15.1 Start with education
15.2 Encourage goal setting
15.3 Provide ongoing support Behavior change is hard, and patients need ongoing support to make lasting changes. Nurses can provide ongoing support by checking in with patients regularly, offering encouragement, and helping patients to troubleshoot any challenges they may encounter. For example, a patient who has quit smoking may experience cravings or withdrawal symptoms. The nurse can provide support by offering tips for managing cravings, providing encouragement, and referring the patient to a support group or smoking cessation program.
15.4 Use motivational interviewing Motivational interviewing is a technique that nurses can use to help patients to identify their own reasons for change. Instead of telling patients what they should do, nurses can ask open-ended questions and listen actively to the patient's responses. For example, a patient who is resistant to exercise may have underlying fears or beliefs that are holding them back. The nurse can use motivational interviewing to help the patient to explore their feelings and identify their own motivations for change.
15.5 Model healthy behaviors Nurses can empower healthy lifestyle change by modeling healthy behaviors themselves. Patients are more likely to take advice from healthcare professionals who practice what they preach. For example, a nurse who eats a healthy diet, exercises regularly, and manages stress effectively can serve as a role model for patients. The nurse can share their own experiences with behavior change and offer practical tips for patients who are struggling to make changes.

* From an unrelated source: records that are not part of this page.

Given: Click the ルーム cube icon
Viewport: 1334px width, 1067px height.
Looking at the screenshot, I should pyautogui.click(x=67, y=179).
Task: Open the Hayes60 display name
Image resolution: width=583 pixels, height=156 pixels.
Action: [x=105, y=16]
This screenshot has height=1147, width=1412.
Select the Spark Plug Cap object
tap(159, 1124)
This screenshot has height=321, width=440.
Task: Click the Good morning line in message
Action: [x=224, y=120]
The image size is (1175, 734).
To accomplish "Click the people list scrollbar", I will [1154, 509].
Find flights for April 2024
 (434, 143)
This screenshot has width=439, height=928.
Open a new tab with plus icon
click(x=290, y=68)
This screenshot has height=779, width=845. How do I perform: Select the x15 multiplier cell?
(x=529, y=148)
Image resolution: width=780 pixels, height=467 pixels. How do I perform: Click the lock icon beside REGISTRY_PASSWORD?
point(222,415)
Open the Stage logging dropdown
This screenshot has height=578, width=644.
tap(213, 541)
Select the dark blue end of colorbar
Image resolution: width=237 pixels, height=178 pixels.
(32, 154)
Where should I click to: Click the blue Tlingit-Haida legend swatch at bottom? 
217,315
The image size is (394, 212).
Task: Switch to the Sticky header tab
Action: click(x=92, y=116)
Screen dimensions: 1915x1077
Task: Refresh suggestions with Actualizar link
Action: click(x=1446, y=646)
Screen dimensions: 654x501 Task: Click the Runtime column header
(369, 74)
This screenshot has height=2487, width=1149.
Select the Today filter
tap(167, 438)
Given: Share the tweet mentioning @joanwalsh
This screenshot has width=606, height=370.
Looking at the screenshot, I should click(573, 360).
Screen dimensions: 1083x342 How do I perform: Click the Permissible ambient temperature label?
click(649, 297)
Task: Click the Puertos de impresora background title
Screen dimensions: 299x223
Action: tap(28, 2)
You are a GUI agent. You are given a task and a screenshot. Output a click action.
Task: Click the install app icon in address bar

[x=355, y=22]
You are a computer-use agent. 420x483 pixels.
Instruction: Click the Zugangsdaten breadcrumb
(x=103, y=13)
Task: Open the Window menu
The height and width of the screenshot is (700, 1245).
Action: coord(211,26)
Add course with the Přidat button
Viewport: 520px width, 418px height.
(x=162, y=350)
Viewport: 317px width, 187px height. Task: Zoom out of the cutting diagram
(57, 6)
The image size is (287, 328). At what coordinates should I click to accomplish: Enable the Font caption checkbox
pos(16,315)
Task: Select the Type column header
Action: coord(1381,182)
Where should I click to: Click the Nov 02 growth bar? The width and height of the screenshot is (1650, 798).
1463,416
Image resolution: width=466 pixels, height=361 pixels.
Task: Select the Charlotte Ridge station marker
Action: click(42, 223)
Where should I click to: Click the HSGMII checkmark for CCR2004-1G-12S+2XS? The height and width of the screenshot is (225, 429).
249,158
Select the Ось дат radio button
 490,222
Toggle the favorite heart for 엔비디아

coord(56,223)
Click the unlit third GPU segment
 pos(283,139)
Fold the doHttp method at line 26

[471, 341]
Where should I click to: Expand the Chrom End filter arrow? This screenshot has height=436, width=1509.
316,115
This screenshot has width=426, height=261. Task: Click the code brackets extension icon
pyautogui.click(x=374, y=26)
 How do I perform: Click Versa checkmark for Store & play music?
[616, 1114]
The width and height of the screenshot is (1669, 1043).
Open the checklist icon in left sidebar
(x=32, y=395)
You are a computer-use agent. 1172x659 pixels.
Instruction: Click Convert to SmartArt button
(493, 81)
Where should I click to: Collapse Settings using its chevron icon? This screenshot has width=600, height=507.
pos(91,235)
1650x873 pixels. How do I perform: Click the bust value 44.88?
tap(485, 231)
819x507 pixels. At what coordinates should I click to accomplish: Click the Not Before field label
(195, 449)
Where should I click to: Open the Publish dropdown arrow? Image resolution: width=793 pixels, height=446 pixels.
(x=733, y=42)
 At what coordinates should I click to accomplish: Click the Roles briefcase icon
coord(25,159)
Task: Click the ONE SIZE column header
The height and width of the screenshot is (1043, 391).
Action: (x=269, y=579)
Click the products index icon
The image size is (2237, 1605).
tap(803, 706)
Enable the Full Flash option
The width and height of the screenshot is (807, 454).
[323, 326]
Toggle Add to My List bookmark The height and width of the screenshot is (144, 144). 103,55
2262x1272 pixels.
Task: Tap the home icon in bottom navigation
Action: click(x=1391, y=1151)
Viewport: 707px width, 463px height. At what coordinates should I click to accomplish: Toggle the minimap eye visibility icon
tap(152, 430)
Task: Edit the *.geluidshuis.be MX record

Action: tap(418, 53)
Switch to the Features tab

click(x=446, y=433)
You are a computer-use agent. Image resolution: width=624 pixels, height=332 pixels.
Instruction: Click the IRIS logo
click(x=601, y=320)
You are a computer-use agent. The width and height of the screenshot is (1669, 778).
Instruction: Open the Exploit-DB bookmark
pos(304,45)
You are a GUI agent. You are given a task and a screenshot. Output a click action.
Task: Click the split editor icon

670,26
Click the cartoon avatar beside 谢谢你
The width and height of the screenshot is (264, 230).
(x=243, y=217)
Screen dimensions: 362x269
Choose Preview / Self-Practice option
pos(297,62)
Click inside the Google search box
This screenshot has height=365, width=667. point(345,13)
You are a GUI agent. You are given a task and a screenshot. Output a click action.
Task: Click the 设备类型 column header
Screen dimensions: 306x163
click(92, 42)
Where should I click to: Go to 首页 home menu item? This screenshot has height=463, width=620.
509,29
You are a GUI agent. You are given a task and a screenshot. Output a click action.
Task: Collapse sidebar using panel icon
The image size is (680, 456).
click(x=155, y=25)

15.6 Advocate for policy change Nurses can also empower healthy lifestyle change by advocating for policy change at the local, state, and national levels. By supporting policies that promote healthy behaviors , such as smoke-free laws, safe walking and biking routes, and healthy food options in schools and workplaces, nurses can create environments that support healthy choices. For example, a nurse may advocate for a policy that requires workplaces to provide healthy meal options in the cafeteria or for more parks and green spaces in underserved communities.
Conclusion It was emphasized that by empowering patients with knowledge in making mindful choices today, we can pave the way for a healthier tomorrow. The collective goal is to combat metabolic syndrome with every step taken towards a balanced lifestyle."